Although sales compensation designers may produce the perfect sales compensation plan, it may fail due to poor quota setting and poor attainment distribution.
Sales compensation quotas have a strong impact on sales representatives’ pay. Sales compensation plan designers must consider the sales organization’s ability to set proper companywide sales goals, and, more importantly, set quotas at the territory level. However, the process for setting and allocating quotas is typically separate and distinct from the compensation design team, HR and the plan’s administrator. Although sales compensation designers may produce the perfect sales compensation plan, it may fail due to poor quota setting and poor attainment distribution.

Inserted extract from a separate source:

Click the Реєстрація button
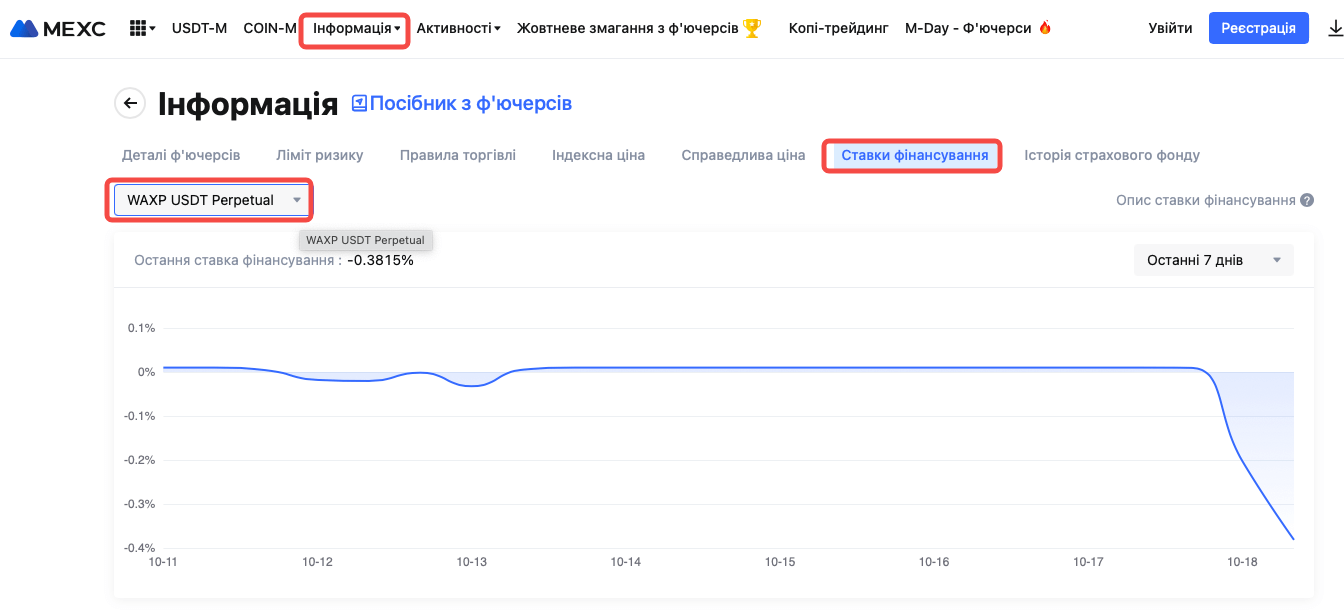 coord(1258,28)
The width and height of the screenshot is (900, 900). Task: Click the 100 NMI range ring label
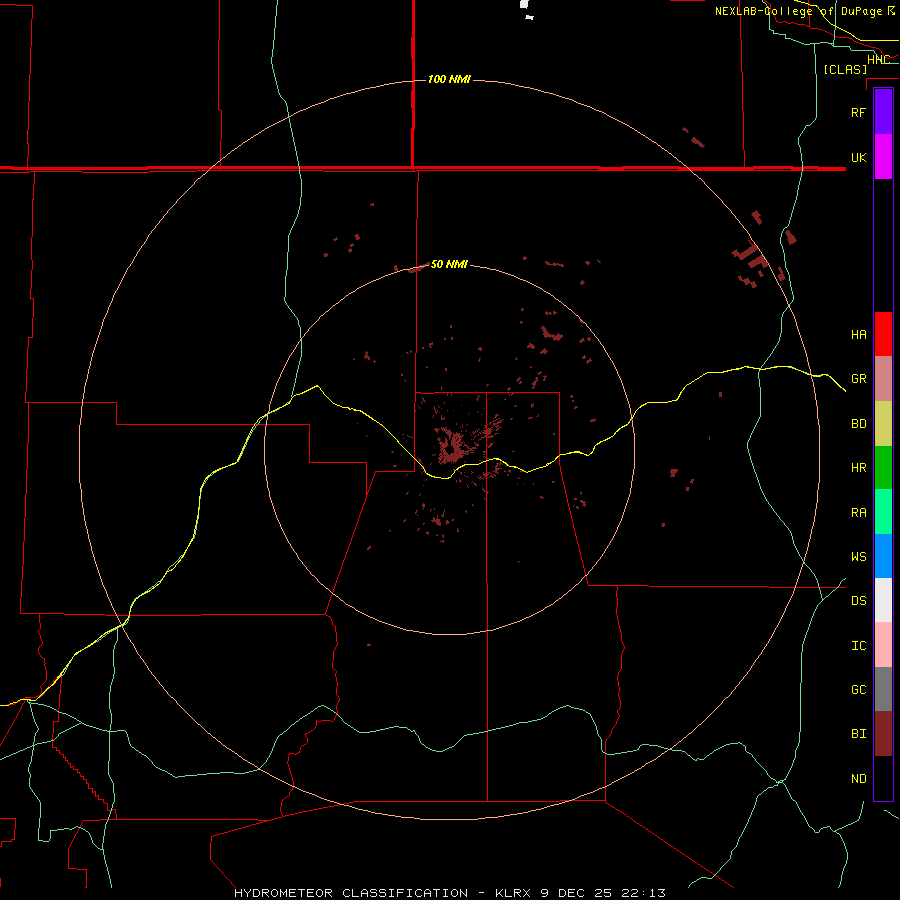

Sales organizations have a variety of methods for setting sales goals. (In this instance, goals are the larger companywide plan or forecast; they are typically a broad revenue measure. Quota refers to the individual sales representative sales objective.) This whitepaper addresses the sales performance data sets at an incumbent level, which guide the plan design process. The assessment uses quota attainment data from prior years. The basic assumption is that the sales organization’s ability to allocate quota remains the same moving forward. Although improvements enable greater normalcy of attainment curves, prior years’ performance influences decisions for sales compensation design. Companies should both align pay curves and improve sales quota setting processes for improved sales compensation plan effectiveness.
Sales compensation plan designers evaluate the goodness or normalcy of the attainment data. Figure 1 demonstrates good quota distribution. A healthy sales environment creates an appropriate balance of quota achievement, (i.e., a balance of those who meet and exceed their targets and those who do not). About two-thirds of the salespeople should meet or exceed quota; one-third should be below quota. This is a general objective and likely to fluctuate across the years. Regardless, sales compensation designers need to have a preferred distribution objective. The two-thirds (above quota) one-third (below quota) is the most common distribution preference.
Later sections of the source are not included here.